### TASK PROMPT
Pull out the lines of the records from the one holding "This screenshot has height=546, width=728." through the last line of the records, inclusive, and reproduce them word for word.
----- RECORDS SHOWN -----
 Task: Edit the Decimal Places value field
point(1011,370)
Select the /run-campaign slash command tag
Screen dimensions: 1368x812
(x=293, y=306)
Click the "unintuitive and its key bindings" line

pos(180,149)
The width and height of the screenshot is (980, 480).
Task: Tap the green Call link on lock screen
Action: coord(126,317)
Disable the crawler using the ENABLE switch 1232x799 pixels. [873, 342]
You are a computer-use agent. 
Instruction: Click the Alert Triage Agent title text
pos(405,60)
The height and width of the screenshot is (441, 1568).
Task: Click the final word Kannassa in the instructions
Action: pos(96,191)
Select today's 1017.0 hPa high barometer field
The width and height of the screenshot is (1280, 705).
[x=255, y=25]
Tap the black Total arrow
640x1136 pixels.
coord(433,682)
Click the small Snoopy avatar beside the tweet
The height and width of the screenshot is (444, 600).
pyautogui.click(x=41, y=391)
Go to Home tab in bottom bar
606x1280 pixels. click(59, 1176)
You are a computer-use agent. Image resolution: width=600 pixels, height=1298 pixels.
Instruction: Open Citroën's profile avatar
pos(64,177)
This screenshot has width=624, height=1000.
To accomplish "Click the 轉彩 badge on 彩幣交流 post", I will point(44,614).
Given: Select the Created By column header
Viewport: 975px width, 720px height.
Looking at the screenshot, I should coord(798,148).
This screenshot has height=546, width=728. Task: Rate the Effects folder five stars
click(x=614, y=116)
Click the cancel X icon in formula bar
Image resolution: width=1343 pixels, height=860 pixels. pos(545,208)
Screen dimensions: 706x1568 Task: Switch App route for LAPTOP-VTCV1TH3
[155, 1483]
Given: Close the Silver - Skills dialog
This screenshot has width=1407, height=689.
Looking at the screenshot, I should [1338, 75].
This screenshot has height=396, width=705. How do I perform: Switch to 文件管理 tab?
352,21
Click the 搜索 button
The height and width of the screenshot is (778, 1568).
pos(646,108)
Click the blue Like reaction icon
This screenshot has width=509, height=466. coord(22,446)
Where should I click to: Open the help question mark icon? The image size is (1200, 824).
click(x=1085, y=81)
-----
### OUTPUT OF THE TASK
This screenshot has height=546, width=728. Task: Rate the Effects folder five stars
click(x=614, y=116)
Click the cancel X icon in formula bar
Image resolution: width=1343 pixels, height=860 pixels. pos(545,208)
Screen dimensions: 706x1568 Task: Switch App route for LAPTOP-VTCV1TH3
[155, 1483]
Given: Close the Silver - Skills dialog
This screenshot has width=1407, height=689.
Looking at the screenshot, I should [1338, 75].
This screenshot has height=396, width=705. How do I perform: Switch to 文件管理 tab?
352,21
Click the 搜索 button
The height and width of the screenshot is (778, 1568).
pos(646,108)
Click the blue Like reaction icon
This screenshot has width=509, height=466. coord(22,446)
Where should I click to: Open the help question mark icon? The image size is (1200, 824).
click(x=1085, y=81)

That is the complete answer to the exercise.